= Beginning of Section =

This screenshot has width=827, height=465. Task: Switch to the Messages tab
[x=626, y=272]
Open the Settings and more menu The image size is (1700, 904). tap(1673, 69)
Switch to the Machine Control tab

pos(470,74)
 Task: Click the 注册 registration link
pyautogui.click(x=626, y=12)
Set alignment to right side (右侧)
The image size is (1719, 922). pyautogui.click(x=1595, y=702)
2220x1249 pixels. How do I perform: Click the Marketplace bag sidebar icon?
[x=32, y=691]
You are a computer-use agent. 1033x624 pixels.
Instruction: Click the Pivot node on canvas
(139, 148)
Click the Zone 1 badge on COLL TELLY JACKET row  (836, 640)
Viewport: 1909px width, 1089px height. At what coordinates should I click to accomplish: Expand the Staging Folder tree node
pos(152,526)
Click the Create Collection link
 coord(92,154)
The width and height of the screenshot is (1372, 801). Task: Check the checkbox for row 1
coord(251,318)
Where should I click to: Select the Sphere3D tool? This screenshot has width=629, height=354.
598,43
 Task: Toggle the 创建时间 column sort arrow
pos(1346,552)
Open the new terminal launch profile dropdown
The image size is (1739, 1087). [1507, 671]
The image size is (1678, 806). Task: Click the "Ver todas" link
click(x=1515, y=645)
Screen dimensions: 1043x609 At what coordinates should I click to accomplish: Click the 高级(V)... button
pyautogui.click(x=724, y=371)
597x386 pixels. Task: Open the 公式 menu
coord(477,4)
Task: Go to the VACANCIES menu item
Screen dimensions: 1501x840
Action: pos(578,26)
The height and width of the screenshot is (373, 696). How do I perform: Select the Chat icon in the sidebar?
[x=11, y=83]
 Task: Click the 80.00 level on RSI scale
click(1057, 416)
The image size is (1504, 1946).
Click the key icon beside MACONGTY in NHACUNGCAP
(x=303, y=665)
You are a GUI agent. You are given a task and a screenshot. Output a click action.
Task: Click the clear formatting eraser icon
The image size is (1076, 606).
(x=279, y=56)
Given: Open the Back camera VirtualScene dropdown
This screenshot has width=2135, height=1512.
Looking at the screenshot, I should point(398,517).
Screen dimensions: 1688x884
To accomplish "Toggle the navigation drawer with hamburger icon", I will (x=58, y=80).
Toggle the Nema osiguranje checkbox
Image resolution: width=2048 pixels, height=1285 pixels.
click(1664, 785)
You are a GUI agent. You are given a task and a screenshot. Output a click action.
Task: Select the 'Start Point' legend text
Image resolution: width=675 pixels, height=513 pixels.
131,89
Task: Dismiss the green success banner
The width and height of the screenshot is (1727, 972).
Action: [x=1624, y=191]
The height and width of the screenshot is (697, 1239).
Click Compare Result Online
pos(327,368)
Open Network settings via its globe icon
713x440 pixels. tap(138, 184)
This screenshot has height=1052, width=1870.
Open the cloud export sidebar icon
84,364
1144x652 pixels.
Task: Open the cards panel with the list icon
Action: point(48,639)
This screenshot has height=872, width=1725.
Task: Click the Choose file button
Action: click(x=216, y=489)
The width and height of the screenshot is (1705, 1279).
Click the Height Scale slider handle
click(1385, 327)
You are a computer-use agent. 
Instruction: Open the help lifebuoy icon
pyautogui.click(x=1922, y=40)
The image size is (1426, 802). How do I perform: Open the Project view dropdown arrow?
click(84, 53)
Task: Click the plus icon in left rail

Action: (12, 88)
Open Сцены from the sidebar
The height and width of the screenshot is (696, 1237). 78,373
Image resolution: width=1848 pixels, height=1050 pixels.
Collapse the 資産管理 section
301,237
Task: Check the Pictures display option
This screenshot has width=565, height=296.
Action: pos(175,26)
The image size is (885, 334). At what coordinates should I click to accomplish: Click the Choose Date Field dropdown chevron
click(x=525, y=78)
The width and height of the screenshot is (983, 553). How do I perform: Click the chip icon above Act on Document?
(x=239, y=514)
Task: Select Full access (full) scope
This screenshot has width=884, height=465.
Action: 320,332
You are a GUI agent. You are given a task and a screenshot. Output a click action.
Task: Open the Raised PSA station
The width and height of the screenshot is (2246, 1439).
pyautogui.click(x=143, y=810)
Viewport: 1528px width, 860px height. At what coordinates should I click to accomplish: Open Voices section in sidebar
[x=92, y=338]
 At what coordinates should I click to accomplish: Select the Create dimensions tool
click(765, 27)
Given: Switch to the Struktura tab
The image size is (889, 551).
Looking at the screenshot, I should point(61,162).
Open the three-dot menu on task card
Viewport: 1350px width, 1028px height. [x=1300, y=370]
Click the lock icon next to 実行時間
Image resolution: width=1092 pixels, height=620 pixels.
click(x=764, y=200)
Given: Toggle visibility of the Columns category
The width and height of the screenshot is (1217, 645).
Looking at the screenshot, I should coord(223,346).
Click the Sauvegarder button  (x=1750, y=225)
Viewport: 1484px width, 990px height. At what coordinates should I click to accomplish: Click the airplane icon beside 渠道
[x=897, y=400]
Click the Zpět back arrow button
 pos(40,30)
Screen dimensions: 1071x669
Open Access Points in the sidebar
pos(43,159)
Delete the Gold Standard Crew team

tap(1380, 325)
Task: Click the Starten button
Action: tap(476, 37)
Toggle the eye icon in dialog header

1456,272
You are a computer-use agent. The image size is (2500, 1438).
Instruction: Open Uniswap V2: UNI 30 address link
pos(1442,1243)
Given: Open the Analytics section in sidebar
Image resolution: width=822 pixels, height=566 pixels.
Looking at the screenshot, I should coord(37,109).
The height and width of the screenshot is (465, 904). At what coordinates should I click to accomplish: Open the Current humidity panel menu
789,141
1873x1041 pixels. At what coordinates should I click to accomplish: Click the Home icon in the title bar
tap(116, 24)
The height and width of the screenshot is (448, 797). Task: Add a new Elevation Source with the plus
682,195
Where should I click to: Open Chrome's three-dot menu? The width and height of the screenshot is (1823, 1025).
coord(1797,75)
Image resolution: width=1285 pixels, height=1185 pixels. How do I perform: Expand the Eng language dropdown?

= End of Section =

#### TO DO
List, from the entries above, every line in which the word "computer" shows up.

#### WRITTEN ANSWER
You are a computer-use agent. 1033x624 pixels.
You are a computer-use agent. 
You are a computer-use agent. The image size is (2500, 1438).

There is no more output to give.